China has ignored the ruling, but as a signatory to the U.N. treaty it is uncomfortable being seen as an outlaw. China apparently believes it can use the code of conduct to extricate itself from the ruling.

Tensions in the Taiwan Strait arising from Beijing's confrontation with the U.S. are another contributing factor. China is eager to wrap up a deal with ASEAN over the South China Sea so it can focus on Washington.

Despite China's apparent change of heart on the code of conduct, it is too soon to view it as a victory for compromise. China's ulterior motives are reflected in the framework of the negotiations.

First, it is not ASEAN as a whole but the 10 individual ASEAN countries that China is negotiating with. The text of the agreement in the first stage of the drafting process was treated as 11 separate proposals, one from China and one from each ASEAN member, rather than as two proposals -- one from China and the other from ASEAN.

ASEAN is working to create a single community. It typically speaks with one voice in external negotiations. According to a diplomatic source, ASEAN members are currently negotiating only two pacts with other countries as individual nations: the code of conduct and the Regional Comprehensive Economic Partnership, an Asian free trade agreement involving 16 countries.

China pressed hard for the 11-party arrangement when talks for the code of conduct were launched, the diplomatic source said. That reflected China's position the territorial disputes are bilateral issues between it and each of the four ASEAN members concerned.
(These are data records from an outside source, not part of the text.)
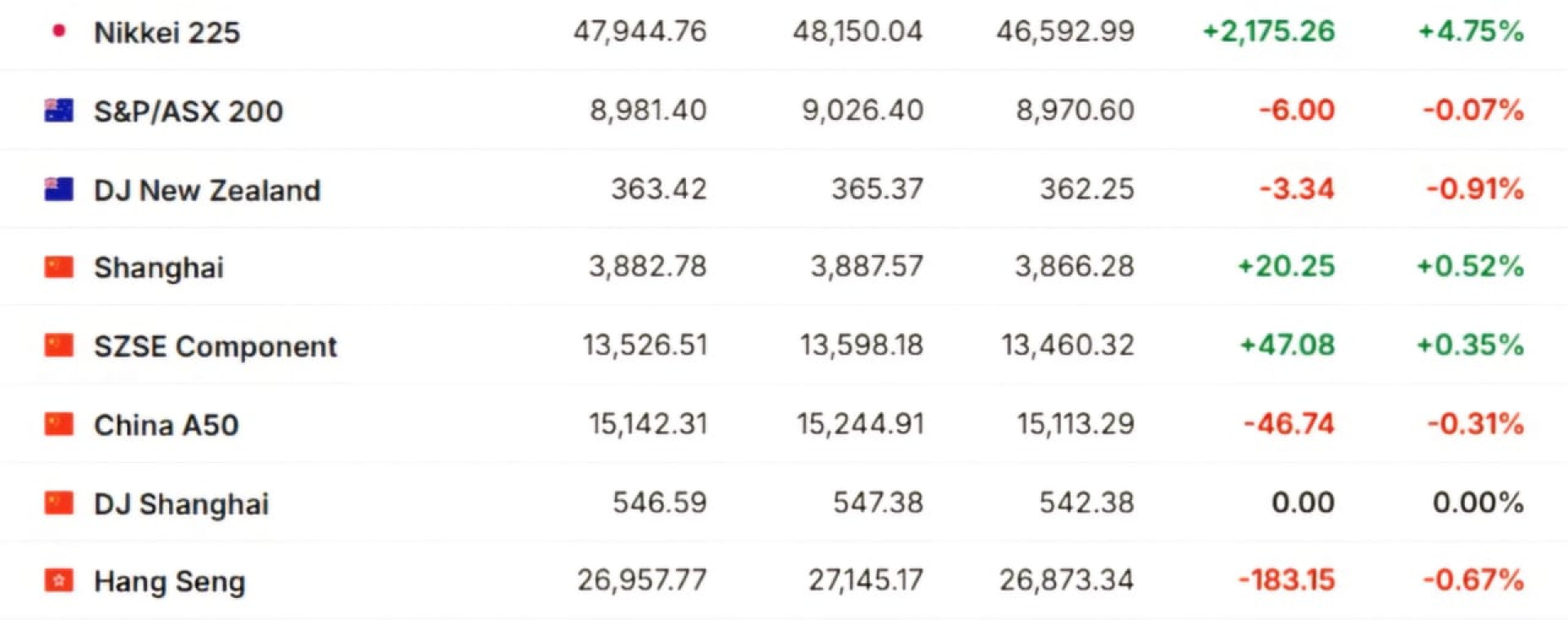Open the Hang Seng index page
1568x620 pixels.
point(169,582)
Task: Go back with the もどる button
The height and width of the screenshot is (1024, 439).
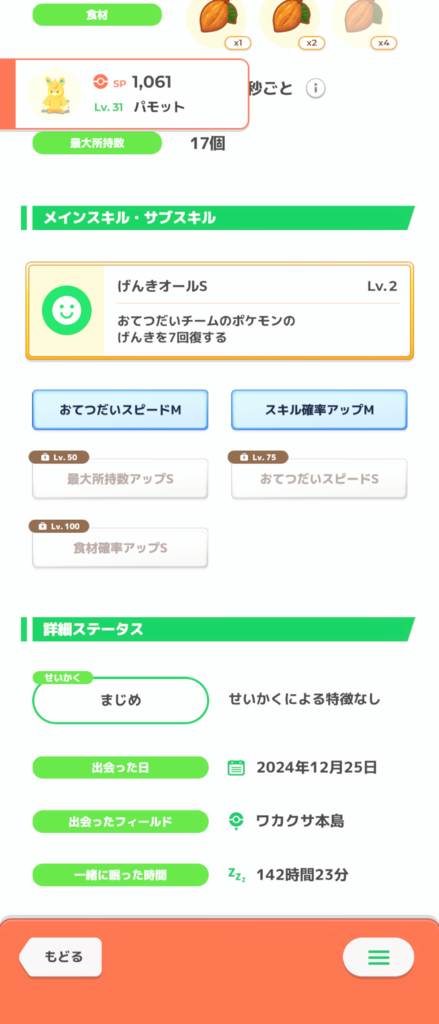Action: pos(61,957)
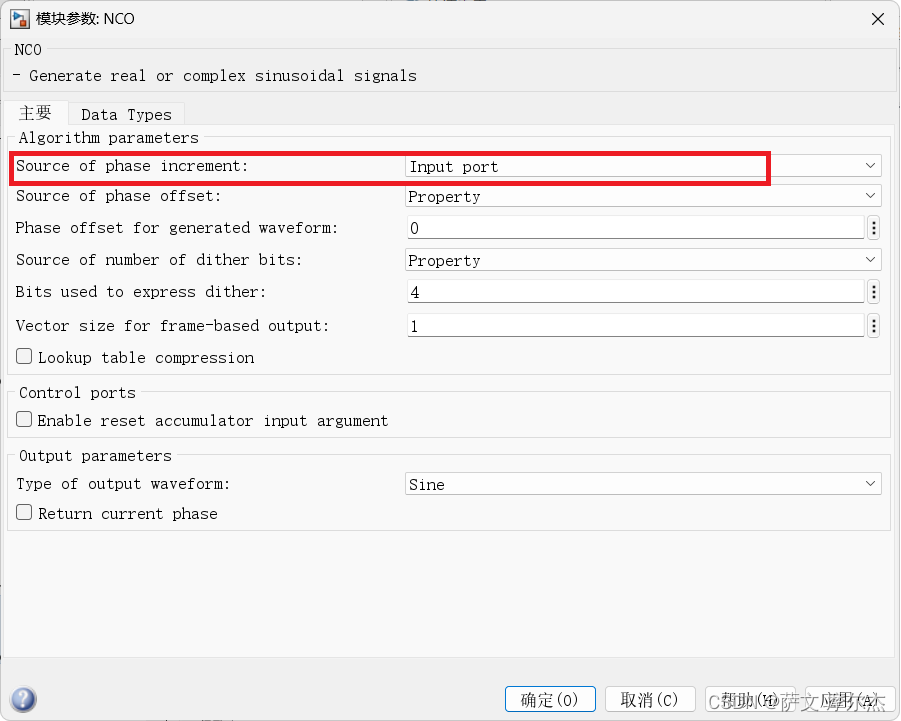This screenshot has width=901, height=721.
Task: Enable reset accumulator input argument
Action: click(22, 419)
This approach maximizes its leverage and allows it to flex its muscles, if necessary, to get its own way.

Second, China unilaterally set a three-year deadline finalizing the draft agreement, with Premier Li Keqiang proposing the idea at the China-ASEAN summit meeting in November 2018. The time frame is key because ASEAN members chair diplomatic meetings in rotating three-year stints.

Filipino demonstrators protest the presence of Chinese ships in South China Sea at the Chinese Embassy in Makati City, Philippines on April 9.   © Reuters

The Philippines has served as the ASEAN coordinator for dialogue with China since 2018. China apparently wants to finish drafting the code of conduct before the Philippines' chairmanship expires in 2021. 

Unlike his predecessor, who took a firm line on the Philippines' territorial dispute with China, President Rodrigo Duterte taken a softer position, hoping to win economic aid from Beijing. Duterte took office shortly before the international arbitration tribunal's ruling against China.

According to diplomatic sources, China has three basic demands regarding the code of conduct: It should not be covered by the Unclos treaty; joint military exercises with countries outside the region must have the prior consent of all parties to the agreement; and no resource development should be conducted with countries outside the region.

ASEAN cannot accept these demands because they would invalidate the tribunal's ruling on China's nine-dash line, and because they are aimed at curtailing the regional influence of the U.S. and Europe. "ASEAN is in no rush, and has no intention to finalize the COC by compromising strangely," one diplomatic source said.

Unlike the first stage of the drafting work, which was simply to read through the text, ASEAN and China will face difficult negotiations to bridge the huge gaps in their positions.

ASEAN faces the challenge of maintaining a united front over the South China Sea, as there are some members, such as Cambodia, who are more favorably disposed toward Beijing's position.

The code of conduct is supposed to govern the activities of signatories in the South China Sea. But if ASEAN makes a hasty compromise its position will weaken. It could find itself bound by an agreement that gives China carte blanche in the region.

The question is whether and how ASEAN can maintain unity without yielding to intimidation by China. The talks will test the Southeast Asian group's raison d'etre.